It always did seem a little out of character for Occupy Wall Street to have an office space, especially one in the Financial District with a receptionist at the front desk and an express elevator, but now after a complaint about people illegally sleeping in the space, the protesters are packing up. "We’re moving out by the end of the month. I think there’s a chance some people will stick around, but for the most part we’re closing up shop," spokesman Patrick Bruner said on Monday.
An anonymous complaint was lodged with the New York Department of Buildings on Jan. 7. It says: "A cult community, four or five people are using the 12 floor as a residence illegally, using tents and sleeping bags," and it lists the space as an "illegal conversion [of a] commercial building / space to dwelling units." More recently, the building's management told the Occupiers to restrict their use of the office, reportedly limiting its occupancy to 18 people.

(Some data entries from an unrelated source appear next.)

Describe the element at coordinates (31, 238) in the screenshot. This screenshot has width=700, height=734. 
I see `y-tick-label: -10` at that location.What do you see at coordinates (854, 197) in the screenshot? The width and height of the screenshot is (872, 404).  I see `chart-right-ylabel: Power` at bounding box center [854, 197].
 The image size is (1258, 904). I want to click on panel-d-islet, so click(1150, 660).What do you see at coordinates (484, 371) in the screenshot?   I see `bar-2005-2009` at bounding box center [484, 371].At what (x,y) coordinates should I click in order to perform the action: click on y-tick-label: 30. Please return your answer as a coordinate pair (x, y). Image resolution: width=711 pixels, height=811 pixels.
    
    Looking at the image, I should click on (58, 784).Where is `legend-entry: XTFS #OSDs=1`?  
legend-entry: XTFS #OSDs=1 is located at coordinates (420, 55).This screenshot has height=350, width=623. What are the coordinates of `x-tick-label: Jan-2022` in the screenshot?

Occupy organizers told The Wall Street Journal on Saturday that they weren't sleeping there, and when we visited earlier in January we saw no tents or sleeping bags. (Also the office is indoors, like a normal office, so it would seem odd if they used tents). "The building's management has asked them to curtail their activities, allowing in only essential staff while the Buildings Department investigates," The Journal reported.
The move will not have any impact on Occupy Wall Street's finances as the rent is being paid for by an anonymous donor. Occupy's accounting working group is still using the office, but accounting organizer Haywood Carey said he didn't want to comment on the issue until he got "official word" on the office's future from the donor, the building management, and the affinity group that organizes Occupy's use of the space.
So where will Occupy go? "Right now people are doing a lot of stuff at the Center for Constitutional Rights," Bruner said. "We have a lot of allies, so I think we’ll be able to find a place where we can work, or a few places."